Pero ¡tantas cosas habían cambiado en los miles de años transcurridos desde la muerte de Platón! Lo que parecía ser un pavimento de mármol bajo los pies de Ogden era blando plástico, duradero pero elástico. Aquellos que yacían sobre lo que | parecían ser bancos de piedra, estaban en realidad sobre cómodos muebles. Sin duda la capacidad de pensar había también experimentado transformaciones progresivas.

Un hombre algo más viejo que los otros, de agudos ojos azules y cabello gris, observó penetrantemente a Ogden. Y dijo con una benevolente voz musical:

—Le he visto a usted antes, ¿no es verdad, Ogden?

—Fue hace algún tiempo —confirmó Ogden, mientras estudiaba cuidadosamente a su interlocutor, tratando de comprender en qué se diferenciaba de los otros miembros del Consejo Mundial. Era en verdad un privilegio conocer al Presidente del Consejo Mundial, el hombre más respetado de la Tierra. Y, sin embargo, lo mismo que antes, experimentó una ligerísima decepción, se descubrió a sí mismo tratando de encontrar una calidad que no existía, una calidad diferencial que situase al Presidente del Mundo aparte de los demás hombres.

—Nos han sido expuestos todos los hechos referentes a este asunto, Ogden —dijo el Presidente del Mundo—. Lo hemos considerado cuidadosamente, y lamento decirle que estamos muy inquietos.

Ogden miró lentamente en derredor, se humedeció los labios con la punta de la lengua, y se preguntó si esperaban que dijese algo. No muy lejos corría una fuente, salpicando el agua a la luz del sol. El Presidente cogió un frasco de un líquido ambarino y, levantándolo sobre sus entreabiertos labios con la facilidad de la costumbre, dejó que un delgado chorro penetrase en su boca.

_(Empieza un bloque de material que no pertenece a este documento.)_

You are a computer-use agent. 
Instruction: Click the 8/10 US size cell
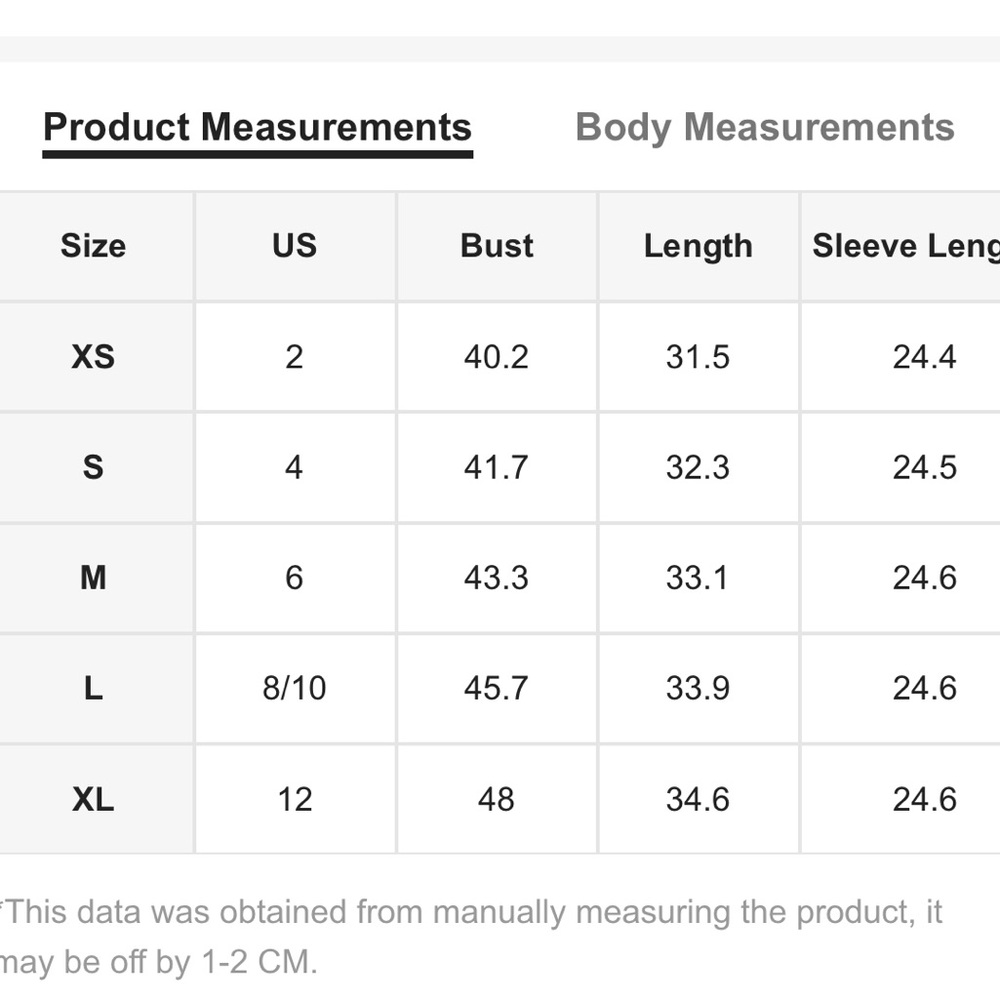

—Nos encontramos con un problema que en muchos aspectos está por encima de nuestra capacidad para resolverlo por el ejercicio del pensamiento puro —dijo el Presidente, dejando a un lado el frasco.

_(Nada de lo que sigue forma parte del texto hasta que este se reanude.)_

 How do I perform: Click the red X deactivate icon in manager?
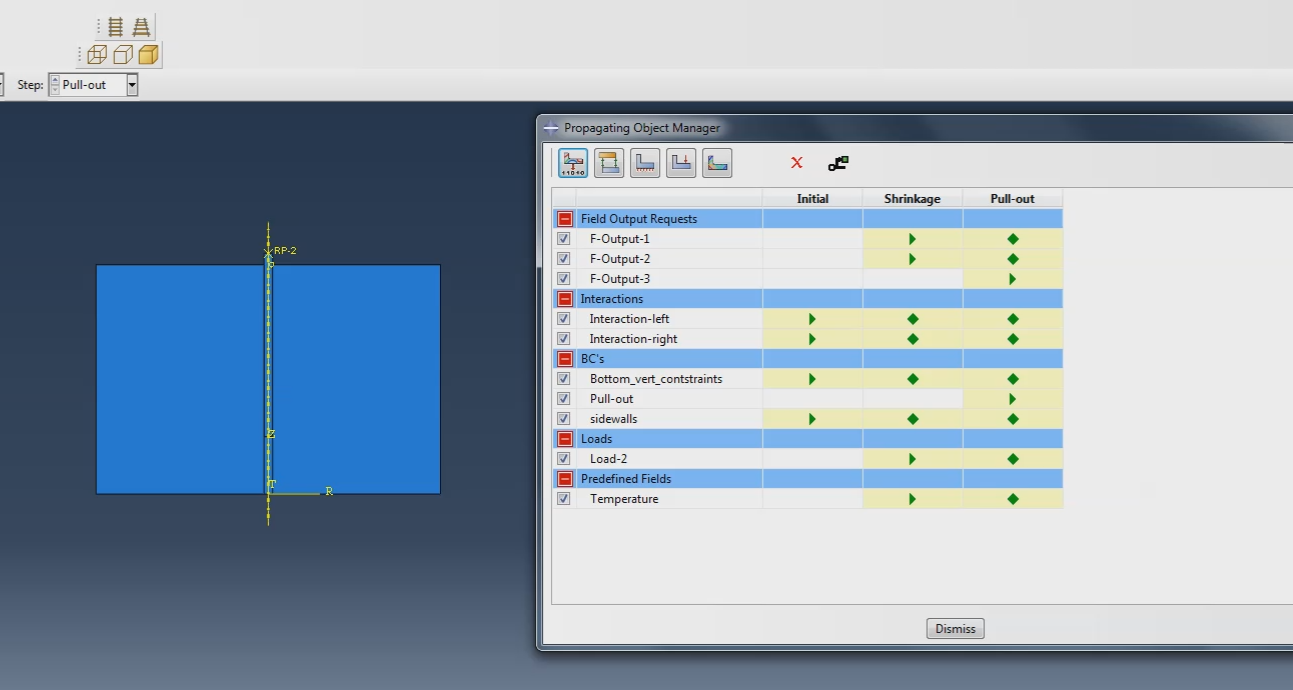point(797,163)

—No creía… —comenzó Ogden.

El Presidente le interrumpió suave, pero firmemente. Había, incluso algo de brillo bien humorado en sus ojos.

—Llega un momento, Ogden, cuando el pensamiento puro y mental no es suficiente. Un momento en que los hombres de acción son vitalmente necesarios. —Y ahora una sonrisa amarga se dibujó en sus labios—. Usted se ha especializado en esa esfera de acción, Ogden. Es para eso que le hemos llamado.

Ogden frunció el entrecejo.

—Lo siento —dijo entrecortadamente—. No comprendo.

—Es muy fácil de comprender —dijo suavemente el Presidente—. Usted, Ogden, va a retroceder en el Tiempo.